Family and friends will go wild for these "gourmet" meatballs. I also use the chutney to top baked chicken, steaks and burgers.
- 4 whole garlic bulbs
- 1 tablespoon olive oil
- 1 egg, lightly beaten
- 1/3 cup dry bread crumbs
- 1 teaspoon salt
- 1 teaspoon pepper
- 1-1/2 pounds ground beef
- SWEET ONION CHUTNEY:
- 3 bacon strips, diced
- 1-1/4 cups thinly sliced sweet onion
- 1 to 2 tablespoons red wine vinegar
- 1-1/2 teaspoons sugar
- Dash pepper
- 1/3 cup crumbled goat cheese
- Toasted French bread slices (1/2 inch thick), optional
- Remove papery outer skin from garlic (do not peel or separate cloves). Cut tops off bulbs. Brush with oil. Wrap each bulb in heavy-duty foil. Bake at 425° for 30-35 minutes or until softened. Cool for 10-15 minutes. Squeeze softened garlic into a bowl; set aside.
- In a large bowl, combine the egg, bread crumbs, salt and pepper. Crumble beef over mixture and mix well. Divide into 18 portions; flatten.
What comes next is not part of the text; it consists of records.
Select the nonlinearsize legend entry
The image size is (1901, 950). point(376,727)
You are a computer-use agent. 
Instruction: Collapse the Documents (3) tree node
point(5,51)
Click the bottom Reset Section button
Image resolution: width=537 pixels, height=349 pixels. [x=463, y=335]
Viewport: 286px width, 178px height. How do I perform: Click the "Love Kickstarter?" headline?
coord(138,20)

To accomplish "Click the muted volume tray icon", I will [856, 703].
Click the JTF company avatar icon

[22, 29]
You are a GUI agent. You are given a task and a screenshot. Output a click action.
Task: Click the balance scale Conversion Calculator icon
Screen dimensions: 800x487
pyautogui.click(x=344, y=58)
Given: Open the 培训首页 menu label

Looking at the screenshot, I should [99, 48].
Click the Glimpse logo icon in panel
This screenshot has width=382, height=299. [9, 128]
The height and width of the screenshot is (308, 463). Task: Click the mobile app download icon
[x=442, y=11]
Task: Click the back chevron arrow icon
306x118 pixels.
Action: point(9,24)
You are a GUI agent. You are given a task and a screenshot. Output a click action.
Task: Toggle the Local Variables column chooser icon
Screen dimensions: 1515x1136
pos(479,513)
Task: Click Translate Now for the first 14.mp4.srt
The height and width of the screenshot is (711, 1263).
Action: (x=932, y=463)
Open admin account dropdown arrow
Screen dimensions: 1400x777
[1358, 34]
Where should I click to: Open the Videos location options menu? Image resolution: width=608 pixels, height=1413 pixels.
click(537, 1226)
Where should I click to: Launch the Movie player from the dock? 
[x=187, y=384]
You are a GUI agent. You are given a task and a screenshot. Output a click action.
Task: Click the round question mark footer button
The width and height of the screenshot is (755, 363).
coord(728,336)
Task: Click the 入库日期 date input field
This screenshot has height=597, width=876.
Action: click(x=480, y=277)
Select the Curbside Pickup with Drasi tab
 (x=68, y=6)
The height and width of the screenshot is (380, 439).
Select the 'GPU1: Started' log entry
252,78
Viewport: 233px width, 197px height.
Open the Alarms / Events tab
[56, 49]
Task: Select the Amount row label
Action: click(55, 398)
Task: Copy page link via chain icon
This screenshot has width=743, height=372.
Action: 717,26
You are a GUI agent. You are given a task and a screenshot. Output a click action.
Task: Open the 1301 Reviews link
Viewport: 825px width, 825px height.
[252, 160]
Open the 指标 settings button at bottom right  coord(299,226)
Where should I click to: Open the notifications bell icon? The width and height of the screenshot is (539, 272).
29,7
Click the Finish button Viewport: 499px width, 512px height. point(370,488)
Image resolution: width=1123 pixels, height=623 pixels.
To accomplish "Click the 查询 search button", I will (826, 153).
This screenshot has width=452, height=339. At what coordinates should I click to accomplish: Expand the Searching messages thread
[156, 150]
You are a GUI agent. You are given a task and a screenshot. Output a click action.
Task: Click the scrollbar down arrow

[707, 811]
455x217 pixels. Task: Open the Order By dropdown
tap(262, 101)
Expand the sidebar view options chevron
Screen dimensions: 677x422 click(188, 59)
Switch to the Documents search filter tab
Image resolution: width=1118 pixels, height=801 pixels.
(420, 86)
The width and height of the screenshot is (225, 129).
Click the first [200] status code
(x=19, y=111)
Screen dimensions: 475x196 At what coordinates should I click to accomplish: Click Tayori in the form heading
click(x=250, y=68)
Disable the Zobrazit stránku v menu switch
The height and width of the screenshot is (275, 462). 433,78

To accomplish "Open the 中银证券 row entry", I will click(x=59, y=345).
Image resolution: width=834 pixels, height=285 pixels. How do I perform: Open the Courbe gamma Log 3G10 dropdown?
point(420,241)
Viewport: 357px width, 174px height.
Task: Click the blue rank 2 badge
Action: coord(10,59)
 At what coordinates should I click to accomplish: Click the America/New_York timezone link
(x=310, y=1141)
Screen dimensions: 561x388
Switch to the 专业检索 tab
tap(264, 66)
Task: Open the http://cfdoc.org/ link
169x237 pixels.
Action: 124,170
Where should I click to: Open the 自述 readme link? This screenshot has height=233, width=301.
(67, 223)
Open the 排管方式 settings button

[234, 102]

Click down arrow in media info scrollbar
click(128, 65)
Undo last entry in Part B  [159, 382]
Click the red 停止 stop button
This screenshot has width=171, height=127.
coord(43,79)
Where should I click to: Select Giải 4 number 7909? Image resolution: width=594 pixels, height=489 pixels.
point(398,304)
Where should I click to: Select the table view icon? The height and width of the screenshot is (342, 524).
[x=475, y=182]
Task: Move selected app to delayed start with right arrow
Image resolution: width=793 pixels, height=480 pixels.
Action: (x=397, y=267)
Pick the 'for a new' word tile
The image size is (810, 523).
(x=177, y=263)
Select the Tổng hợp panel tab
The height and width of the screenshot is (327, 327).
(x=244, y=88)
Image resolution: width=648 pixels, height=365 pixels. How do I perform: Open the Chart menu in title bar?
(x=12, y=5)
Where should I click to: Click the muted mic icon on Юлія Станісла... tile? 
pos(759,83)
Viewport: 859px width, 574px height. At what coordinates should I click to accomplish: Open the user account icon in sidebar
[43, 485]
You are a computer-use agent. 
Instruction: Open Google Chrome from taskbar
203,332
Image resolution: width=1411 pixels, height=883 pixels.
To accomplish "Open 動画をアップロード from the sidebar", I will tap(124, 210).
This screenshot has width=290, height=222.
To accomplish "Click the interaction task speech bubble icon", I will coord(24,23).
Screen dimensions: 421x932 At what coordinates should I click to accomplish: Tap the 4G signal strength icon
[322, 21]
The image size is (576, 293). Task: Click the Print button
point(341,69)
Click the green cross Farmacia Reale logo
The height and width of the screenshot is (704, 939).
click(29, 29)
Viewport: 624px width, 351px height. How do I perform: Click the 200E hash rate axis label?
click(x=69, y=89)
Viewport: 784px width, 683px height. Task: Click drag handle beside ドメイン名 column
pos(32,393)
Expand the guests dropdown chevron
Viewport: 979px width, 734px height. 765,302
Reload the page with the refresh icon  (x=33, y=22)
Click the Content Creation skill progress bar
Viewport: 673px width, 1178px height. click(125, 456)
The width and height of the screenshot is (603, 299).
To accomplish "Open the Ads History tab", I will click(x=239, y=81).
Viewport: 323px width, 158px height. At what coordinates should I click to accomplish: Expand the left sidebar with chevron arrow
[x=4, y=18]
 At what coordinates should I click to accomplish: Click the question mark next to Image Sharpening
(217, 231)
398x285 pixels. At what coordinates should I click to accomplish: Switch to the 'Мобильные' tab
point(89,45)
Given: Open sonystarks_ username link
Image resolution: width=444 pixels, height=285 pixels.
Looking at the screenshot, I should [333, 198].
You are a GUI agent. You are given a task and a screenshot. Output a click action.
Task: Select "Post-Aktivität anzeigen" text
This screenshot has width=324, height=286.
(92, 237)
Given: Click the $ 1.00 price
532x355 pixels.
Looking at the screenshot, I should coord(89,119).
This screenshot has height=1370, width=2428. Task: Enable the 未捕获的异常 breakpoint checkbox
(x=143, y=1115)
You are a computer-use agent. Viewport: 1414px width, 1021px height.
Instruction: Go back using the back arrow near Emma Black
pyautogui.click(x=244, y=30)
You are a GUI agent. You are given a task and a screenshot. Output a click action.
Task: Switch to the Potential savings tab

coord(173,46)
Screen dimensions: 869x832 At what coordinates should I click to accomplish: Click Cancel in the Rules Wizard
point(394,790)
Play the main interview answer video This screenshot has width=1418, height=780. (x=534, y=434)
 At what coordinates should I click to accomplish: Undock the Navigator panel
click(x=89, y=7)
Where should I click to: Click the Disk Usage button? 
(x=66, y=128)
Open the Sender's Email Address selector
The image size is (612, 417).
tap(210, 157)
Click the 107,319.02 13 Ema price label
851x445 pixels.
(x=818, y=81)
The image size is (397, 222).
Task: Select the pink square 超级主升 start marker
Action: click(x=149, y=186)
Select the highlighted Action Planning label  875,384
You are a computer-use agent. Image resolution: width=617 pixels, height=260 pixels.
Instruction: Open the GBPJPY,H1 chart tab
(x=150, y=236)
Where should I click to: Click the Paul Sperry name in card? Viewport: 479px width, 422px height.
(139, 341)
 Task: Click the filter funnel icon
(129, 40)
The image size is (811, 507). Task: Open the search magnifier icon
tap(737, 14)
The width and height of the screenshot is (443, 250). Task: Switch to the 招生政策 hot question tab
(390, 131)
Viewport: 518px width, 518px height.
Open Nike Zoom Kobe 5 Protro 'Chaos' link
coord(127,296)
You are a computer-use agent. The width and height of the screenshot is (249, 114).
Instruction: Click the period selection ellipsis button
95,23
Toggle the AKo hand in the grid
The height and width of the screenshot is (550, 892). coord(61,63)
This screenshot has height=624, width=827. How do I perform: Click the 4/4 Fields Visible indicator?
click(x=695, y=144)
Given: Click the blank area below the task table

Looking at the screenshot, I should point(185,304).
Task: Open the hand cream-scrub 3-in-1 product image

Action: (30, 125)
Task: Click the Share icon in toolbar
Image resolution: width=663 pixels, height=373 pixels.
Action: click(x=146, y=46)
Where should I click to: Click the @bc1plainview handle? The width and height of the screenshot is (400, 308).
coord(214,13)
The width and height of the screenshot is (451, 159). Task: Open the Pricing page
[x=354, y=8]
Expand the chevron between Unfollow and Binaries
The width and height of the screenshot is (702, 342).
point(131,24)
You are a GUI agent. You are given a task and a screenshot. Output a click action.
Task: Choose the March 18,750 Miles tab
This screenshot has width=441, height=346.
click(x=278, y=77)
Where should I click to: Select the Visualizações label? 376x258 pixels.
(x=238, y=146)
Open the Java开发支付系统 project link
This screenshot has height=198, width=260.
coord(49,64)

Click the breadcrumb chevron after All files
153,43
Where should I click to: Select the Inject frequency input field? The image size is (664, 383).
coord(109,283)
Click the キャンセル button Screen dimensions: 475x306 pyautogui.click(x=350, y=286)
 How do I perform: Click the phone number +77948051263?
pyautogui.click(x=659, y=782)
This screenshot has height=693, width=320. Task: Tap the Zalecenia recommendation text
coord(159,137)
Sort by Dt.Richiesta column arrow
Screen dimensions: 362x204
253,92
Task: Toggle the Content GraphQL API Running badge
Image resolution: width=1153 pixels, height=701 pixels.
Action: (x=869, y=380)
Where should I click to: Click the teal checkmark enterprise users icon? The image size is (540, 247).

Top each with 1/2 teaspoon softened garlic; form beef mixture around garlic into meatballs. Set remaining garlic aside.
- In a large skillet, cook meatballs in batches until browned on all sides and meat is no longer pink.
- Meanwhile, in a large saucepan, cook bacon over medium heat until crisp. Add onion; cook for 4-6 minutes or until tender. Reduce heat; stir in the vinegar, sugar, pepper and remaining roasted garlic. Cook for 2 minutes or until heated through.
- Drain meatballs; top with chutney and goat cheese. Serve with toasted French bread if desired. Yield: 6 servings.